TASK = Can you continue the Ket quantum programming documentation below from the point where it ends, in the same style?

EXCERPT =
# # # #

Ket Quantum Programming¶
Ket is a quantum programming platform that enables the development and execution of quantum-accelerated software. The platform consists of three main components:
Ket: Brings the simplicity of Python programming to quantum computing by providing only the necessary types, functions, and constructs for efficient quantum development. (Ket repository)
Libket: The runtime library for the platform, used by Ket in the background, but also accessible directly through C or Rust APIs. (Libket repository)
Ket Bitwise Simulator (KBW): A noise-free quantum computer simulator that allows testing of quantum applications on classical computers. KBW supports two simulation methods: Dense simulation (state vector simulation) and Sparse simulation based on the Bitwise representation. (KBW repository)
Getting Started with Ket¶
Installation¶
Ket requires Python 3.9 or newer and is supported on Linux, Windows, and macOS (both Apple silicon and Intel). If you are using a non-x86_64 (Intel/AMD) CPU, such as ARM, on Linux or Windows, you will need to install Rust before proceeding with the Ket installation.
Ket is available on the Python Package Index (PyPI) and can be installed using pip. To install Ket, simply copy and paste the following command into your terminal:
python3 -m pip install ket-lang
Usage¶
You can execute a quantum application using Python interpreter. For example:
# bell.py
from ket import *
p = Process()
a, b = p.alloc(2)
CNOT(H(a), b)
print(dump(a+b).show())
To run the code above, use the command python3 bell.py
.
$ python3 bell.py
|00⟩ (50.00%)
0.707107 ≅ 1/√2
|11⟩ (50.00%)

# # # #

STORED RECORDS =

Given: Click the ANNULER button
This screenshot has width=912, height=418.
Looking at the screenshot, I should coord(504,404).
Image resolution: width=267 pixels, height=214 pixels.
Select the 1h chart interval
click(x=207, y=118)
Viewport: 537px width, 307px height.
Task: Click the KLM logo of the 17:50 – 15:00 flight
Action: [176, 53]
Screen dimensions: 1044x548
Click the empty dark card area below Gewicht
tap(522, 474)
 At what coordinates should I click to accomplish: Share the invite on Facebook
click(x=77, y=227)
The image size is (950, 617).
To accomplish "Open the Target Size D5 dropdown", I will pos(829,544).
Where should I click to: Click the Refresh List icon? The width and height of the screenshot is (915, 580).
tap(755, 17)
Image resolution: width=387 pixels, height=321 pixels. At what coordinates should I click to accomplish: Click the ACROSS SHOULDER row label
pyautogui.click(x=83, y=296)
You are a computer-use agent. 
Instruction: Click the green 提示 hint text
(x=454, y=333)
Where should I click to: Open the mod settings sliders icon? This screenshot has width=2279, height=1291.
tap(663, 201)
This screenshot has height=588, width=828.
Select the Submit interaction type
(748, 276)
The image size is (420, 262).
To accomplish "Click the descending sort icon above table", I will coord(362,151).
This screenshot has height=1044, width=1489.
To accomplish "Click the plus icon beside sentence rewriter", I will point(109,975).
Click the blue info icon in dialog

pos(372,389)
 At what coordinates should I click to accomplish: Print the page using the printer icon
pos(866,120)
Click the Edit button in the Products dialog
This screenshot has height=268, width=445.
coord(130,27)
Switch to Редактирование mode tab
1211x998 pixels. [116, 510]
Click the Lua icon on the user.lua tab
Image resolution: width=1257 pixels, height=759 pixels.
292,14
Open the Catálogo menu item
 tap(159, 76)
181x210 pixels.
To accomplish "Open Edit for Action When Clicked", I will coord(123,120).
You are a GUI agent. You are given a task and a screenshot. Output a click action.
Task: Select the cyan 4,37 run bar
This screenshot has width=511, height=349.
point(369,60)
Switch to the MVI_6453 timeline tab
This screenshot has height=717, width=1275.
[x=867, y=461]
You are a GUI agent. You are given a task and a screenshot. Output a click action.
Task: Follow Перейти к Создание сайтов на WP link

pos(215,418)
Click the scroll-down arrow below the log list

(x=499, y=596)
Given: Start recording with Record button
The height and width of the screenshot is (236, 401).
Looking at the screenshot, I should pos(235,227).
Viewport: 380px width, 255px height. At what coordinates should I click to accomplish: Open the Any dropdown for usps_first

# # # #

RESPONSE BELOW =
0.707107 ≅ 1/√2
Example: Quantum Teleportation¶
With the quantum teleportation protocol, quantum information can be transfered from one qubit to another using a pair of entangled qubits and quantum measurements.
# teleport.py
import ket
def entangle(a: Quant, b: Quant):
return CNOT(H(a), b)
def teleport(quantum_message: Quant, entangled_qubit: Quant):
adj(entangle)(quantum_message, entangled_qubit)
return measure(entangled_qubit).value, measure(quantum_message).value
def decode(classical_message: tuple[int, int], qubit: Quant):
if classical_message[0] == 1:
X(qubit)
if classical_message[1] == 1:
Z(qubit)
if __name__ == "__main__":
p = ket.Process(execution="live")
alice_message = p.alloc() # alice_message = |0⟩
ket.H(alice_message) # alice_message = |+⟩
ket.Z(alice_message) # alice_message = |–⟩
alice_qubit, bob_qubit = entangle(p.alloc(2))
classical_message = teleport(
quantum_message=alice_message,
entangled_qubit=alice_qubit
)
decode(classical_message, bob_qubit)
ket.H(bob_qubit) # bob_qubit = |1⟩
bob_m = ket.measure(bob_qubit)
print("Expected measure 1, result =", bob_m.value)
$ python teleport.py
Expected measure 1, result = 1
Used by¶
Otto M. Pires, Rafael de Santiago and Jerusa Marchi, “Two Stage Quantum Optimization for the School Timetabling Problem”, 2021 IEEE Congress on Evolutionary Computation (CEC), 2021, pp. 2347-2353, doi: 10.1109/CEC45853.2021.9504701.
Portable GPU-Accelerated Quantum Computer Simulator QuBOX at Universidade Federal de Santa Catarina (Brazil).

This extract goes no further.